• Daniel Ethan Finneran

William Wordsworth - The Prelude - Preface To Podcast

Updated: Sep 2, 2021

William Wordsworth—the very name is poetry. It is, at once, alliterative and perfectly balanced, tuneful and resonant, in even the crudest of ears. It’s tied together by three “W’s”, and four syllables—two in the front, an equal number in the rear.


The work for which Wordsworth, that distant musician, is most famous is The Prelude. It is an autobiographical epic of profound honesty, inexhaustible enjoyment, and tremendous scope. It is a most intimate poem from which, thanks to its author’s inability to conceal himself, neither detail nor feeling has been scrubbed. The passions of youth, and the regrets of maturity, all have their place in its body.


It was his goal, as it is every Englishman’s goal, to rival in eloquence, and surpass in renown, the incomparable drama of that nation, Paradise Lost. The Conservative Wordsworth, in his attempt to challenge the Puritan Milton, borrowed the theme of Genesis—not of the world, or that virgin soil out of which our first parents sprang, but of himself, that peculiar subject into whom he was fearlessly willing to probe.


Thus, The Prelude, started in 1798 before the poet had attained to his third decade of life, recounts Wordsworth’s life from its bucolic beginning, to its innocent childhood, to its rebellious adolescence, and, finally, to its restful conclusion. The work, eight thousand lines of blank verse (to which, with plans for a sequel, many more were supposed to be added), was completed in 1805, but would have to wait another four decades and a half before its posthumous publication.

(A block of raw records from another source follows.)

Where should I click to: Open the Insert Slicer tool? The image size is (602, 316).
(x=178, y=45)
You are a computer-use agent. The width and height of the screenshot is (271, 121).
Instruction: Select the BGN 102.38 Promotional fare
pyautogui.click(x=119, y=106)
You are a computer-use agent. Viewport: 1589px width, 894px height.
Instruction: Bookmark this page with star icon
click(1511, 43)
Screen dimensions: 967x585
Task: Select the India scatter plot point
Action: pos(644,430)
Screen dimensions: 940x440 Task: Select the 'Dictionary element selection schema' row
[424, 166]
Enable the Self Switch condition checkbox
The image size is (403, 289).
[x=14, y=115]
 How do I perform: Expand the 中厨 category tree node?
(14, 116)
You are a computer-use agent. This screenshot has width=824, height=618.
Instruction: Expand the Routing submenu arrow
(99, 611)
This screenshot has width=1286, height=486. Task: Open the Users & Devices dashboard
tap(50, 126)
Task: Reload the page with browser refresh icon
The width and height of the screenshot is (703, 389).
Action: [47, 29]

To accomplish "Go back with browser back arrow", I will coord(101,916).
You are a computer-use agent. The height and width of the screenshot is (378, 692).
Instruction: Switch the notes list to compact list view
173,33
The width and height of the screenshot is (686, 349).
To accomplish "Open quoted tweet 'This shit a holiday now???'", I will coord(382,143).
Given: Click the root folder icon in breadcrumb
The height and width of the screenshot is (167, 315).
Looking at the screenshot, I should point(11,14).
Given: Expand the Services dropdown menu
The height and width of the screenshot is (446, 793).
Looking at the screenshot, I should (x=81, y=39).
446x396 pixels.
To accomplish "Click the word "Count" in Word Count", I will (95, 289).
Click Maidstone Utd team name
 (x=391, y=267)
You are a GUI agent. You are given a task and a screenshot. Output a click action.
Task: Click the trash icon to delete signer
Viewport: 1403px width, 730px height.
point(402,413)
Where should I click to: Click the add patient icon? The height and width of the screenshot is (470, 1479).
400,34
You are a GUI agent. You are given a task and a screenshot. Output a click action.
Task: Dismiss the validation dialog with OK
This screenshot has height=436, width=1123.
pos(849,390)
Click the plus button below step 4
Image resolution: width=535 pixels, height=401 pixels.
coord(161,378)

In this episode, I’ll be reading the epic’s first Book, in which the precocious author’s childhood is described.


“The earth is all before me: with a heart joyous, nor scared at its own liberty, I look about, and should the guide I choose be nothing better than a wandering cloud, I cannot miss my way”. Let us mount that wayward nimbus, upon whose broad back we leap to climb, if only to seek the sunrise of a fresh and glorious day. Let us follow that venturesome spirit, by which, in heat, the verdant land is shaded, and, in solitude, the quiet empyrean conveyed. This much we know—we shall not be led astray. We shall not find ourselves on paths unprofitable down which the aimless stumble. One simply cannot err when light of trouble, and heavy with bliss.